INPUT MATERIAL |
────────────────────────────────────────

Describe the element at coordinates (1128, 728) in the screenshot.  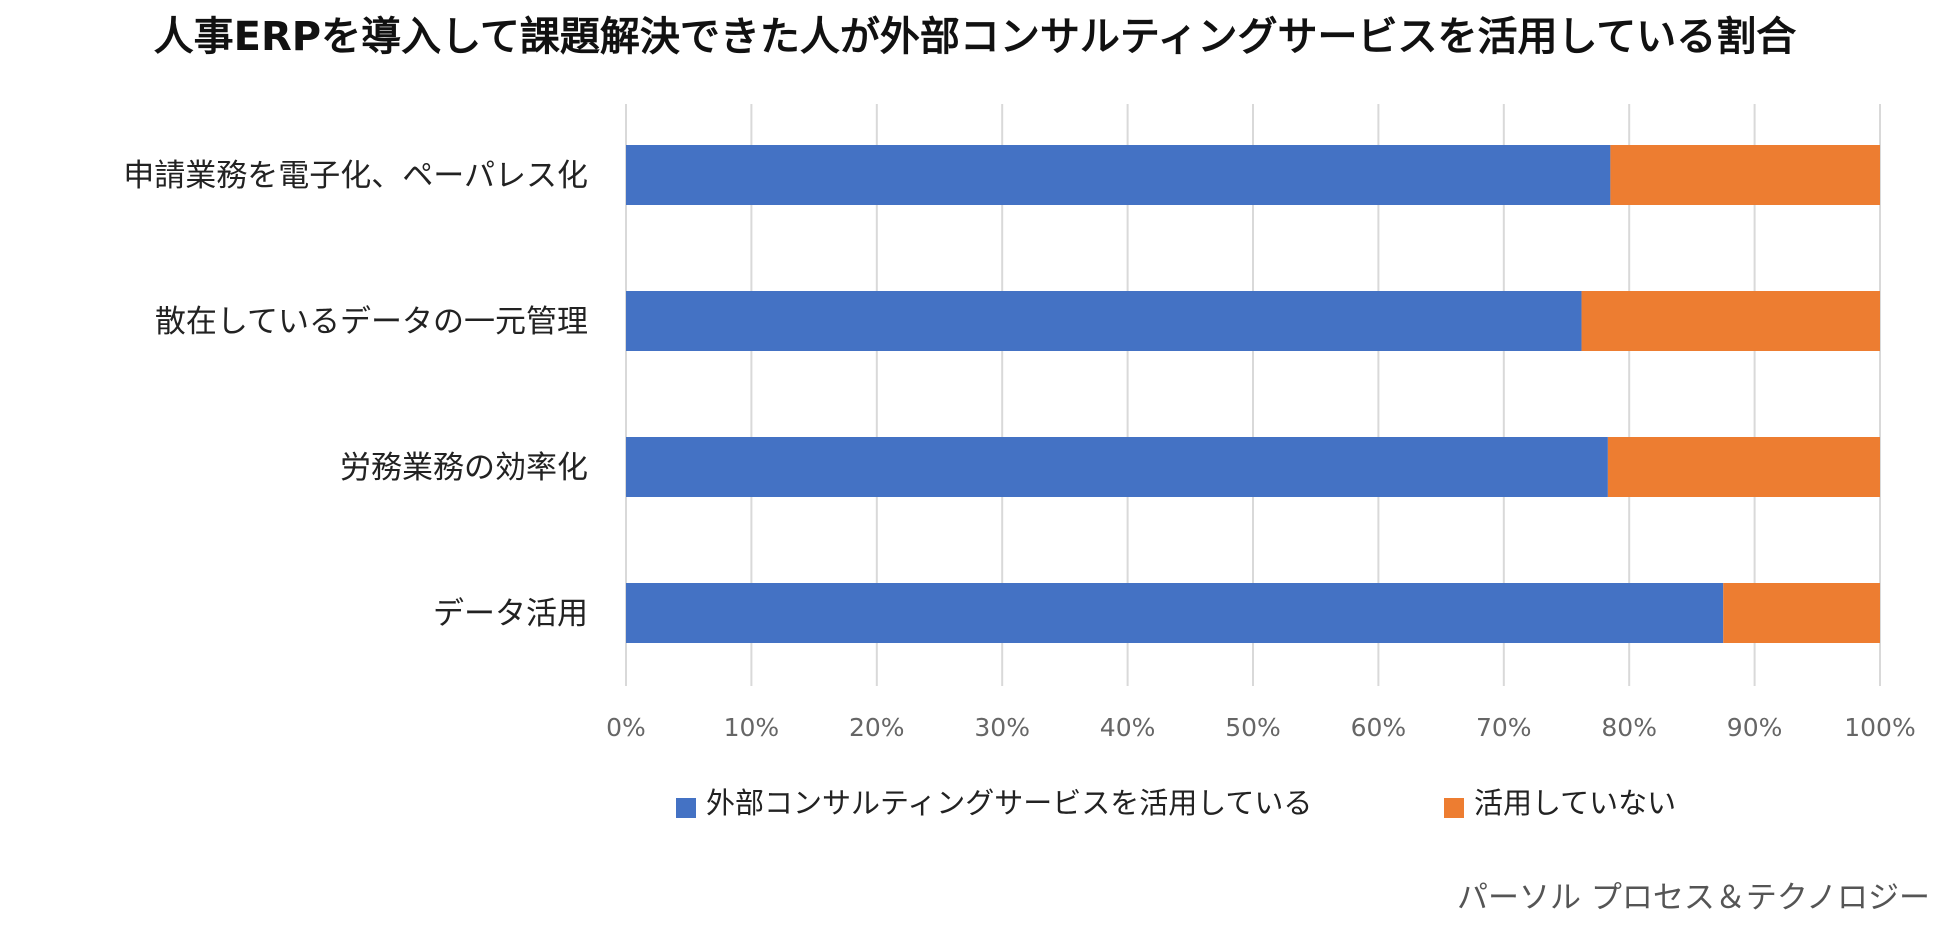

────────────────────────────────────────

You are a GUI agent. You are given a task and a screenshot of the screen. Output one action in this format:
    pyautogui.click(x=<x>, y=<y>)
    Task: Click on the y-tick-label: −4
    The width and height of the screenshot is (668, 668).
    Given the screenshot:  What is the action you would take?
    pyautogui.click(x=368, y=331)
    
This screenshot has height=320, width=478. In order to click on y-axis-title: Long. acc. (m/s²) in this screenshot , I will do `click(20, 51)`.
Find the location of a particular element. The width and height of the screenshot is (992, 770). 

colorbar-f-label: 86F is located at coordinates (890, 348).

────────────────────────────────────────

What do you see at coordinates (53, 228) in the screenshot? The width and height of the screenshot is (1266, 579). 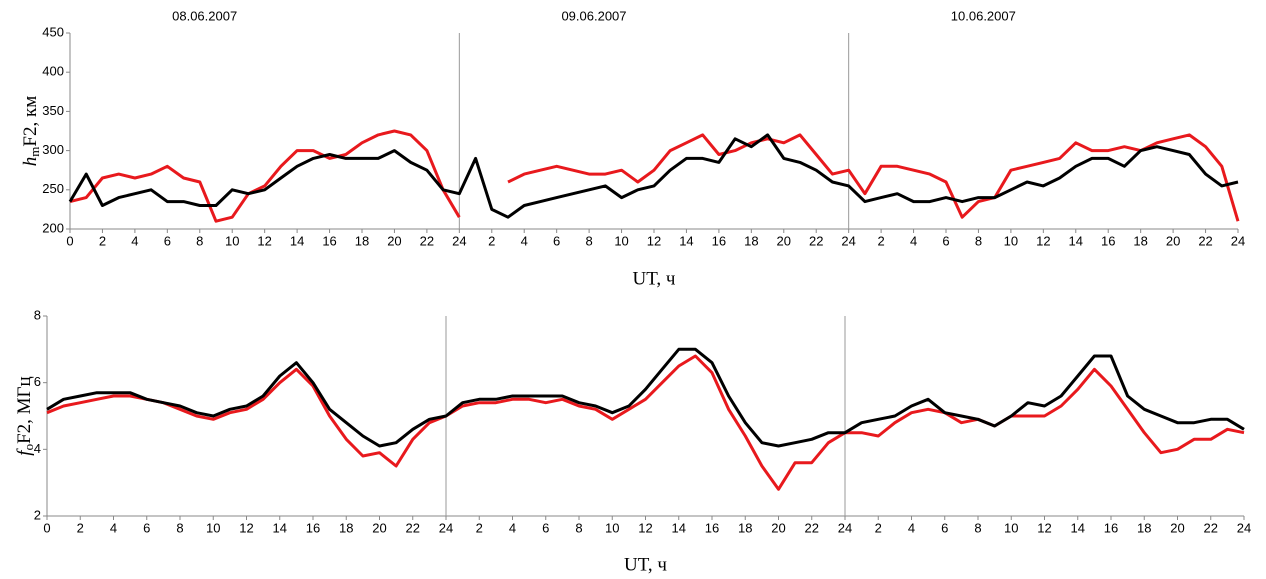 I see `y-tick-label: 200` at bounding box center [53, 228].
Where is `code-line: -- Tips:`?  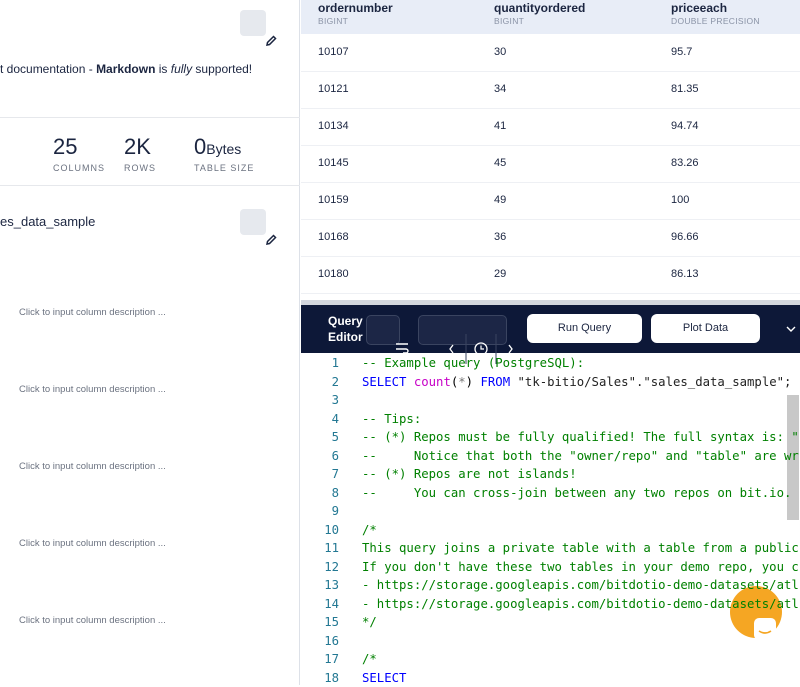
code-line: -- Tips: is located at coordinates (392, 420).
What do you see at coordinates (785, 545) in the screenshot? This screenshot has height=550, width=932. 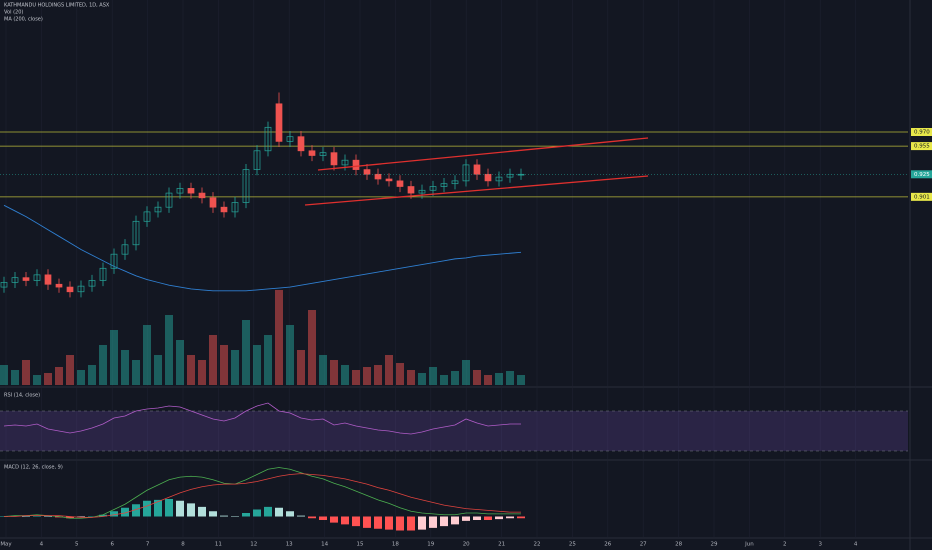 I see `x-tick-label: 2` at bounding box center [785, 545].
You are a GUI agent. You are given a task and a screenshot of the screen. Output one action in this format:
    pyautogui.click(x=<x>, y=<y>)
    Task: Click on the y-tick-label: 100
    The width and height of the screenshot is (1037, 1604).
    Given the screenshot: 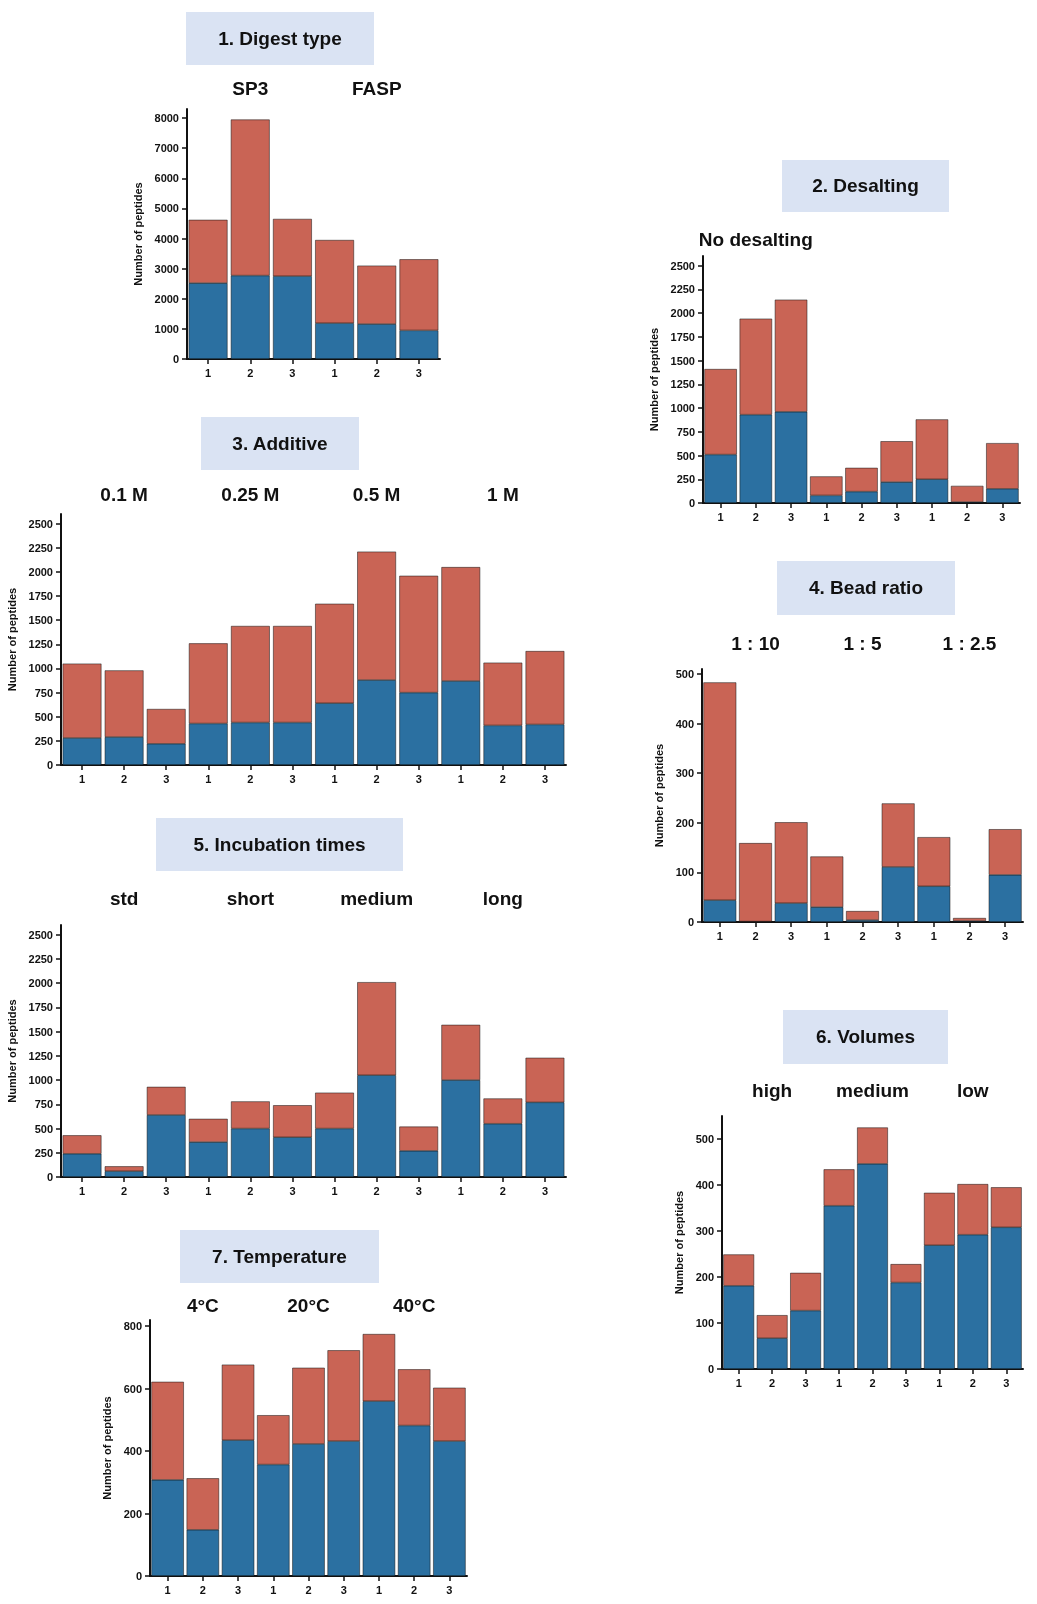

────────────────────────────────────────

ABOUT THIS TASK |
Express the entries starting with the line that contains "This screenshot has height=320, width=478." and going on through the line that contains "colorbar-f-label: 86F is" as a Markdown table with columns Row and Line, one row per line, leaving out blank lines.

SOLUTION |
| Row | Line |
|---|---|
| 1 | This screenshot has height=320, width=478. In order to click on y-axis-title: Long. acc. (m/s²) in this screenshot , I will do `click(20, 51)`. |
| 2 | Find the location of a particular element. The width and height of the screenshot is (992, 770).  |
| 3 | colorbar-f-label: 86F is located at coordinates (890, 348). |